-------- SOURCE INFORMATION

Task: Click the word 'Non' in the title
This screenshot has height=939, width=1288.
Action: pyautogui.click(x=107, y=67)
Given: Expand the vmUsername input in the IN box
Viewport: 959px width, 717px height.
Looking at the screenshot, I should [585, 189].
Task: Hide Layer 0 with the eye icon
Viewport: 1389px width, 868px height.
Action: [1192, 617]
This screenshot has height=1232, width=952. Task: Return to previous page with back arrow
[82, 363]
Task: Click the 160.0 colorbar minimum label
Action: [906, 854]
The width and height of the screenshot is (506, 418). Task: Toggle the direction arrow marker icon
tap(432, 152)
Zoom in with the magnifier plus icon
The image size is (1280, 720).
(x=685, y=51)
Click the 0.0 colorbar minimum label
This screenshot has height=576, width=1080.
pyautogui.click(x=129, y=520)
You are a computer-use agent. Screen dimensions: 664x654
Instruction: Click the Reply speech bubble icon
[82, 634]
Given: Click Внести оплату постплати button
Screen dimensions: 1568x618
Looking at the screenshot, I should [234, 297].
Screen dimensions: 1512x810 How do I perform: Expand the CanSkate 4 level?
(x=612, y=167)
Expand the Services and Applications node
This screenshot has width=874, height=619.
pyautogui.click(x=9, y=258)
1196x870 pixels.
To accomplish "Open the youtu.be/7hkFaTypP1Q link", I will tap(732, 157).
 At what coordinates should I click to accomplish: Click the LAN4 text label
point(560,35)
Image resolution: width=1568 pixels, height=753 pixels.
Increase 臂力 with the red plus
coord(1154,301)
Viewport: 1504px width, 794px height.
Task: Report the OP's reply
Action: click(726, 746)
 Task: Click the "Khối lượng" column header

----------------

### TASK REQUIREMENTS
Locate the line with "At what coordinates" in the entries above; extract it and every line after it, verbatim.

### SOLUTION FOR THIS TASK
 At what coordinates should I click to accomplish: Click the LAN4 text label
point(560,35)
Image resolution: width=1568 pixels, height=753 pixels.
Increase 臂力 with the red plus
coord(1154,301)
Viewport: 1504px width, 794px height.
Task: Report the OP's reply
Action: click(726, 746)
 Task: Click the "Khối lượng" column header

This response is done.